▶ **WORK REQUIRED**: Reproduce the data exactly. Omit no record.

═══ INFORMATION PROVIDED

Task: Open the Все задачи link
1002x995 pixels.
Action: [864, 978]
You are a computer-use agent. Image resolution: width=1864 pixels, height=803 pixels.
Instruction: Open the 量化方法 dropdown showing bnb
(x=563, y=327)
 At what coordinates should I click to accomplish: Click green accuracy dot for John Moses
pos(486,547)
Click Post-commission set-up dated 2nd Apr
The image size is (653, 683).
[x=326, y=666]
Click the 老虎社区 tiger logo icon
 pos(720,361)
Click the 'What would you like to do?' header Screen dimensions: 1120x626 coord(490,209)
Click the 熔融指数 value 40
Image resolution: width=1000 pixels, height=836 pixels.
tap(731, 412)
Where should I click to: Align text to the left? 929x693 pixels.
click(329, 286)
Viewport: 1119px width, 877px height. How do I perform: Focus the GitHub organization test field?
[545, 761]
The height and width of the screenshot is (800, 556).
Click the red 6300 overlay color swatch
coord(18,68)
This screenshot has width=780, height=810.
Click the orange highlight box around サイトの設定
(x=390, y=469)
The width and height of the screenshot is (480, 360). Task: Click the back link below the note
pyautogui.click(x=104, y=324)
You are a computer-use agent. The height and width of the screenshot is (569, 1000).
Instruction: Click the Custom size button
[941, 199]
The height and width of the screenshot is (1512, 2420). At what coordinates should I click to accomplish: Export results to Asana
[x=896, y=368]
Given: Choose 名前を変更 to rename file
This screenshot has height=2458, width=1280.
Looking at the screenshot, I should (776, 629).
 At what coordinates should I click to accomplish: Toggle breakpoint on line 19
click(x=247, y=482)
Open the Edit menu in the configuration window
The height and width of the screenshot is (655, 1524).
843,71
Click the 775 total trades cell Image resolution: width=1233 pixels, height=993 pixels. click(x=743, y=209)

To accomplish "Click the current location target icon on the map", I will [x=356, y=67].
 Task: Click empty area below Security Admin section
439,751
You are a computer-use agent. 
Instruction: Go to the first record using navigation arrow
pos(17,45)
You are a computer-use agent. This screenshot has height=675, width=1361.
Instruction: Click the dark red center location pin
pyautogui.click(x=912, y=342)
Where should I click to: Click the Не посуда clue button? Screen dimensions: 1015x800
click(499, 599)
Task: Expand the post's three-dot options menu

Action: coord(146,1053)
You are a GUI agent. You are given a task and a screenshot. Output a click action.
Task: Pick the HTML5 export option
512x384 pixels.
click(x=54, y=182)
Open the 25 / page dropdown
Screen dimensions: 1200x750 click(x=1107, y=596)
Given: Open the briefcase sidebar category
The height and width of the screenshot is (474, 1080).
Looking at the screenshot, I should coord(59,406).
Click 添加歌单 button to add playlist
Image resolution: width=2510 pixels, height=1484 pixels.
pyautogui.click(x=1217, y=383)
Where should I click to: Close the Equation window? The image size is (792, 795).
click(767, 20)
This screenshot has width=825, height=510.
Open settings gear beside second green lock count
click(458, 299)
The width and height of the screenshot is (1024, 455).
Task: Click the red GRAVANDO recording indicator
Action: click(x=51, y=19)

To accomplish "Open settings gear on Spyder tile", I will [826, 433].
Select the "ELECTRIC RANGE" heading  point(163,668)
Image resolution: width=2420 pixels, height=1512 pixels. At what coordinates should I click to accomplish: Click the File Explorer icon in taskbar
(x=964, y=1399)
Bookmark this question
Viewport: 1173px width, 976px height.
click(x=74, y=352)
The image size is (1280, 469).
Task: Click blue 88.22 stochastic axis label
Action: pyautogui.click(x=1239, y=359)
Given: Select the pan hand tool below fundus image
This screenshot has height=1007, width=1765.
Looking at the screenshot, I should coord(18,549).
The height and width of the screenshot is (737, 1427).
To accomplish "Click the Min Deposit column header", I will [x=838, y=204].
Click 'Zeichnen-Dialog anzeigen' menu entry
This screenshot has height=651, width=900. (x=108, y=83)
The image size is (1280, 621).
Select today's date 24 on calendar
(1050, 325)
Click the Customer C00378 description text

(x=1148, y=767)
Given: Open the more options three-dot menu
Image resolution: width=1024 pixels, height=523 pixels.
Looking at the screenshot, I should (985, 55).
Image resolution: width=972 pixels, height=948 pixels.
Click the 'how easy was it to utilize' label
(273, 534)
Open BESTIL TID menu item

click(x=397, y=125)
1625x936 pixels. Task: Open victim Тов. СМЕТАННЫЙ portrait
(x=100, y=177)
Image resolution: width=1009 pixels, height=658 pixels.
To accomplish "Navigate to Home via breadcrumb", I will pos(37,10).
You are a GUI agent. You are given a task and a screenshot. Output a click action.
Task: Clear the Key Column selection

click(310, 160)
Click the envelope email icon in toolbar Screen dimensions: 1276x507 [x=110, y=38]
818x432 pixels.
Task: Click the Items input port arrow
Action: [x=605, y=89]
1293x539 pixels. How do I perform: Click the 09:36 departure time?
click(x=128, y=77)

══════

▶ **RESPONSE AREA**:
Task: Open the Все задачи link
1002x995 pixels.
Action: [864, 978]
You are a computer-use agent. Image resolution: width=1864 pixels, height=803 pixels.
Instruction: Open the 量化方法 dropdown showing bnb
(x=563, y=327)
 At what coordinates should I click to accomplish: Click green accuracy dot for John Moses
pos(486,547)
Click Post-commission set-up dated 2nd Apr
The image size is (653, 683).
[x=326, y=666]
Click the 老虎社区 tiger logo icon
 pos(720,361)
Click the 'What would you like to do?' header Screen dimensions: 1120x626 coord(490,209)
Click the 熔融指数 value 40
Image resolution: width=1000 pixels, height=836 pixels.
tap(731, 412)
Where should I click to: Align text to the left? 929x693 pixels.
click(329, 286)
Viewport: 1119px width, 877px height. How do I perform: Focus the GitHub organization test field?
[545, 761]
The height and width of the screenshot is (800, 556).
Click the red 6300 overlay color swatch
coord(18,68)
This screenshot has width=780, height=810.
Click the orange highlight box around サイトの設定
(x=390, y=469)
The width and height of the screenshot is (480, 360). Task: Click the back link below the note
pyautogui.click(x=104, y=324)
You are a computer-use agent. The height and width of the screenshot is (569, 1000).
Instruction: Click the Custom size button
[941, 199]
The height and width of the screenshot is (1512, 2420). At what coordinates should I click to accomplish: Export results to Asana
[x=896, y=368]
Given: Choose 名前を変更 to rename file
This screenshot has height=2458, width=1280.
Looking at the screenshot, I should (776, 629).
 At what coordinates should I click to accomplish: Toggle breakpoint on line 19
click(x=247, y=482)
Open the Edit menu in the configuration window
The height and width of the screenshot is (655, 1524).
843,71
Click the 775 total trades cell Image resolution: width=1233 pixels, height=993 pixels. click(x=743, y=209)

To accomplish "Click the current location target icon on the map", I will [x=356, y=67].
 Task: Click empty area below Security Admin section
439,751
You are a computer-use agent. 
Instruction: Go to the first record using navigation arrow
pos(17,45)
You are a computer-use agent. This screenshot has height=675, width=1361.
Instruction: Click the dark red center location pin
pyautogui.click(x=912, y=342)
Where should I click to: Click the Не посуда clue button? Screen dimensions: 1015x800
click(499, 599)
Task: Expand the post's three-dot options menu

Action: coord(146,1053)
You are a GUI agent. You are given a task and a screenshot. Output a click action.
Task: Pick the HTML5 export option
512x384 pixels.
click(x=54, y=182)
Open the 25 / page dropdown
Screen dimensions: 1200x750 click(x=1107, y=596)
Given: Open the briefcase sidebar category
The height and width of the screenshot is (474, 1080).
Looking at the screenshot, I should coord(59,406).
Click 添加歌单 button to add playlist
Image resolution: width=2510 pixels, height=1484 pixels.
pyautogui.click(x=1217, y=383)
Where should I click to: Close the Equation window? The image size is (792, 795).
click(767, 20)
This screenshot has width=825, height=510.
Open settings gear beside second green lock count
click(458, 299)
The width and height of the screenshot is (1024, 455).
Task: Click the red GRAVANDO recording indicator
Action: click(x=51, y=19)

To accomplish "Open settings gear on Spyder tile", I will [826, 433].
Select the "ELECTRIC RANGE" heading  point(163,668)
Image resolution: width=2420 pixels, height=1512 pixels. At what coordinates should I click to accomplish: Click the File Explorer icon in taskbar
(x=964, y=1399)
Bookmark this question
Viewport: 1173px width, 976px height.
click(x=74, y=352)
The image size is (1280, 469).
Task: Click blue 88.22 stochastic axis label
Action: pyautogui.click(x=1239, y=359)
Given: Select the pan hand tool below fundus image
This screenshot has height=1007, width=1765.
Looking at the screenshot, I should coord(18,549).
The height and width of the screenshot is (737, 1427).
To accomplish "Click the Min Deposit column header", I will [x=838, y=204].
Click 'Zeichnen-Dialog anzeigen' menu entry
This screenshot has height=651, width=900. (x=108, y=83)
The image size is (1280, 621).
Select today's date 24 on calendar
(1050, 325)
Click the Customer C00378 description text

(x=1148, y=767)
Given: Open the more options three-dot menu
Image resolution: width=1024 pixels, height=523 pixels.
Looking at the screenshot, I should (985, 55).
Image resolution: width=972 pixels, height=948 pixels.
Click the 'how easy was it to utilize' label
(273, 534)
Open BESTIL TID menu item

click(x=397, y=125)
1625x936 pixels. Task: Open victim Тов. СМЕТАННЫЙ portrait
(x=100, y=177)
Image resolution: width=1009 pixels, height=658 pixels.
To accomplish "Navigate to Home via breadcrumb", I will pos(37,10).
You are a GUI agent. You are given a task and a screenshot. Output a click action.
Task: Clear the Key Column selection

click(310, 160)
Click the envelope email icon in toolbar Screen dimensions: 1276x507 [x=110, y=38]
818x432 pixels.
Task: Click the Items input port arrow
Action: [x=605, y=89]
1293x539 pixels. How do I perform: Click the 09:36 departure time?
click(x=128, y=77)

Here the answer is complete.